#### RECORDS SHOWN

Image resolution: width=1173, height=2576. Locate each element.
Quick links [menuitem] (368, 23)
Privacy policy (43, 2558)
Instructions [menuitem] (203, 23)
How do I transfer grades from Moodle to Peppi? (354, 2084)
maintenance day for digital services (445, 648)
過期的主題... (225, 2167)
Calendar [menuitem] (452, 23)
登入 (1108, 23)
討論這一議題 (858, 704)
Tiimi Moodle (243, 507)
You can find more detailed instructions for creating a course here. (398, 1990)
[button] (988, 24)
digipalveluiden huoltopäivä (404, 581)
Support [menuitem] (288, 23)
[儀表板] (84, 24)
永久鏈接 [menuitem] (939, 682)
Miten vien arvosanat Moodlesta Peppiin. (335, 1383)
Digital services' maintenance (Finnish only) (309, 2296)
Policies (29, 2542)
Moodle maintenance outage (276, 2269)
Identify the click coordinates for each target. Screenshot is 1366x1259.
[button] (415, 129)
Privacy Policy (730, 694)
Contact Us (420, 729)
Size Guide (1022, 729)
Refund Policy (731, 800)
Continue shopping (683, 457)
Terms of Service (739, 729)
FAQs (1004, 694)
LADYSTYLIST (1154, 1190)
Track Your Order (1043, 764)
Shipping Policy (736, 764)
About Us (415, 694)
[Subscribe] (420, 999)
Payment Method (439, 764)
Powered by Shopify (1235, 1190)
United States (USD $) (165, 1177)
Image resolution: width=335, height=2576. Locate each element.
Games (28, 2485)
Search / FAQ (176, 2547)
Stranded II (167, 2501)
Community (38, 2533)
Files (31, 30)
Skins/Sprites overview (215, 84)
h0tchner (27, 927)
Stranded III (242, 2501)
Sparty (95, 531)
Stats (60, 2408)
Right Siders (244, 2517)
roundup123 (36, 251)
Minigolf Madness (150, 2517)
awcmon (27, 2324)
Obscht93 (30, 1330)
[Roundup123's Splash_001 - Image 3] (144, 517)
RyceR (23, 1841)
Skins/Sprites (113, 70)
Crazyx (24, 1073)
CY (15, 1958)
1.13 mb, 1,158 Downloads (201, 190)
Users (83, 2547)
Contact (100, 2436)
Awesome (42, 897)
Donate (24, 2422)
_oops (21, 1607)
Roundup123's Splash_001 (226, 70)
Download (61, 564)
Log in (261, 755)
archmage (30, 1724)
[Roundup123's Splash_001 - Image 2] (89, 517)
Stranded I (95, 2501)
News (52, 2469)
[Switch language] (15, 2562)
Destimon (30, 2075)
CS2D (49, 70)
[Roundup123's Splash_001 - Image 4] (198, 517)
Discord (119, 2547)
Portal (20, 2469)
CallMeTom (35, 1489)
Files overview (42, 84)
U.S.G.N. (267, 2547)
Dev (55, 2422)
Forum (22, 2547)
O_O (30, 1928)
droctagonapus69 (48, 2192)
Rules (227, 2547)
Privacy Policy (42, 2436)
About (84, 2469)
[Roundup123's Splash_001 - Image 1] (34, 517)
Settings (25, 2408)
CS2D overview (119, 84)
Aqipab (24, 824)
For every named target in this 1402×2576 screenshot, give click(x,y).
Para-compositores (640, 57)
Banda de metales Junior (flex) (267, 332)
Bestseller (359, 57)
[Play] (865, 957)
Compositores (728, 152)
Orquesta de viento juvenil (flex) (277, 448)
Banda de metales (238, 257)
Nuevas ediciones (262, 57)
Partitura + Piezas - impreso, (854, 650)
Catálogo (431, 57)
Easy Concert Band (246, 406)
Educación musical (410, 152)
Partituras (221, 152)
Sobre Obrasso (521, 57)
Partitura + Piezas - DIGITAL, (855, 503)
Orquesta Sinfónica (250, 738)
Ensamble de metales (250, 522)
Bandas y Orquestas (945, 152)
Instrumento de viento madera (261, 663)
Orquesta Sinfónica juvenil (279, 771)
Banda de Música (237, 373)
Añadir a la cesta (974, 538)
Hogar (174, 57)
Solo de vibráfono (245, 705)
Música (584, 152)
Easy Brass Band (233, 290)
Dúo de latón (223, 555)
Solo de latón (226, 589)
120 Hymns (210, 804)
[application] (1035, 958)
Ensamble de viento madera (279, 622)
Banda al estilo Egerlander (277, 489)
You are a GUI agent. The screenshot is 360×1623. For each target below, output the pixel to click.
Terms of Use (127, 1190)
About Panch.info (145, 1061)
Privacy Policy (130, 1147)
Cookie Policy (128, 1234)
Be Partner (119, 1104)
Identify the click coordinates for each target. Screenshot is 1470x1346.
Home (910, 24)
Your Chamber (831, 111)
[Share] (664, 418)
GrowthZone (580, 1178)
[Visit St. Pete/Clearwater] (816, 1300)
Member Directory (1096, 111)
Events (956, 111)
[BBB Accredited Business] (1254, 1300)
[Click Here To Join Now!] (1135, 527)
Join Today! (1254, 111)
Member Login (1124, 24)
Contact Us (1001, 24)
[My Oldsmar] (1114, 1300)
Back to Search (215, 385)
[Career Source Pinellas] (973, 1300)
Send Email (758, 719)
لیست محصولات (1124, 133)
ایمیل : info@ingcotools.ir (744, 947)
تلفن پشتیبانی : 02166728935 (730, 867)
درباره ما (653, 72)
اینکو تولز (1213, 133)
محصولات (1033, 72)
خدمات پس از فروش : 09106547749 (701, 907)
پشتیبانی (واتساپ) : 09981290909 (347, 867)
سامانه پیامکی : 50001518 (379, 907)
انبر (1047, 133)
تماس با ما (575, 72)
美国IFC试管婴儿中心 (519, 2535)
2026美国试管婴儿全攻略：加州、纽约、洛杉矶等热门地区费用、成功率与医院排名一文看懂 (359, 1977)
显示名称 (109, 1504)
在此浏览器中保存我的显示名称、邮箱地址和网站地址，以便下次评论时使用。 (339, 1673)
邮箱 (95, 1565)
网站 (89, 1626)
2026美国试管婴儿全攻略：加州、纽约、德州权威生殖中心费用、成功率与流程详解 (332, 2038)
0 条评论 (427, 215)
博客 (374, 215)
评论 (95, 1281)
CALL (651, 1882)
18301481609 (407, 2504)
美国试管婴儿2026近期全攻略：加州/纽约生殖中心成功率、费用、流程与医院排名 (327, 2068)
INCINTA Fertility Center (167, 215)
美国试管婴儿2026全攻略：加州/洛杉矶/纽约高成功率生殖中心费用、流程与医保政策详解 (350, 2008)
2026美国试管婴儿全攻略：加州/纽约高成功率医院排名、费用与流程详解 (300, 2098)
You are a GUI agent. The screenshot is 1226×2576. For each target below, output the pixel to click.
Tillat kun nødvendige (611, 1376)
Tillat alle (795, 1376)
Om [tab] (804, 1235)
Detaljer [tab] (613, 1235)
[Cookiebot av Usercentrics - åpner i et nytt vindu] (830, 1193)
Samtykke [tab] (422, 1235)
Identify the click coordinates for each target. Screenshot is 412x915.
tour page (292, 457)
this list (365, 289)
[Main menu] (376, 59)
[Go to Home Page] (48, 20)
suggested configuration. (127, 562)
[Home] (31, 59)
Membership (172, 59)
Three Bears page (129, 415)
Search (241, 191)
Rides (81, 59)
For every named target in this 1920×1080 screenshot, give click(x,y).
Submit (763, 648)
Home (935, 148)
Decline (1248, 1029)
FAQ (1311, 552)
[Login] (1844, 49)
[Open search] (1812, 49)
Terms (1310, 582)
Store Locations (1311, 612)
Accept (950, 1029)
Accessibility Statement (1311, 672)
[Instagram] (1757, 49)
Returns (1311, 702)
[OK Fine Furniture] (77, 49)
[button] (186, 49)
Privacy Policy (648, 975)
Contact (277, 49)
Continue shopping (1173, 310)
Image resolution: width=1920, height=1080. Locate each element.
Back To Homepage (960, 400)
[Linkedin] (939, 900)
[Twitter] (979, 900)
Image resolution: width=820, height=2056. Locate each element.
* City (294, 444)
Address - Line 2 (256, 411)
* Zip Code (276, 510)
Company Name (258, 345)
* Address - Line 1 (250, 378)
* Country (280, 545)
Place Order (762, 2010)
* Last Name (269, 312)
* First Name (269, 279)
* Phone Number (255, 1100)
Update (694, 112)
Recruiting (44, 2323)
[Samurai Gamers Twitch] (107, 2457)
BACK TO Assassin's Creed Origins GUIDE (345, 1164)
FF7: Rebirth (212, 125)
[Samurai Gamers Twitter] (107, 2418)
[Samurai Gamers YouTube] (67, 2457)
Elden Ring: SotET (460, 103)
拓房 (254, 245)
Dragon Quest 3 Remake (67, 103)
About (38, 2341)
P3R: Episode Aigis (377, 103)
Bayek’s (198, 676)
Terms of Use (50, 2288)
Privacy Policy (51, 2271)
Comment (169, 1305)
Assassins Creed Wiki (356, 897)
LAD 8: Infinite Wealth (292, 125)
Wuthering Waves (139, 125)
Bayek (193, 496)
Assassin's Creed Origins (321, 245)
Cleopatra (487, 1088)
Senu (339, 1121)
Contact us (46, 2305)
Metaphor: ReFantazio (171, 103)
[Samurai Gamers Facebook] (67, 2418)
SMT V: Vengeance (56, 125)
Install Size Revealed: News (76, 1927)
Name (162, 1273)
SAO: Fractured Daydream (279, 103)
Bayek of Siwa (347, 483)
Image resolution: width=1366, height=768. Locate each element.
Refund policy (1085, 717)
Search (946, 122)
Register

########

*TASK DESCRIPTION:* Beginning with the line that has "Instructions [menuitem] (203, 23)" and ending with the line that has "Moodle maintenance outage (276, 2269)", set down the lines above exactly and include no others.

*WRITTEN RESPONSE:*
Instructions [menuitem] (203, 23)
How do I transfer grades from Moodle to Peppi? (354, 2084)
maintenance day for digital services (445, 648)
過期的主題... (225, 2167)
Calendar [menuitem] (452, 23)
登入 (1108, 23)
討論這一議題 (858, 704)
Tiimi Moodle (243, 507)
You can find more detailed instructions for creating a course here. (398, 1990)
[button] (988, 24)
digipalveluiden huoltopäivä (404, 581)
Support [menuitem] (288, 23)
[儀表板] (84, 24)
永久鏈接 [menuitem] (939, 682)
Miten vien arvosanat Moodlesta Peppiin. (335, 1383)
Digital services' maintenance (Finnish only) (309, 2296)
Policies (29, 2542)
Moodle maintenance outage (276, 2269)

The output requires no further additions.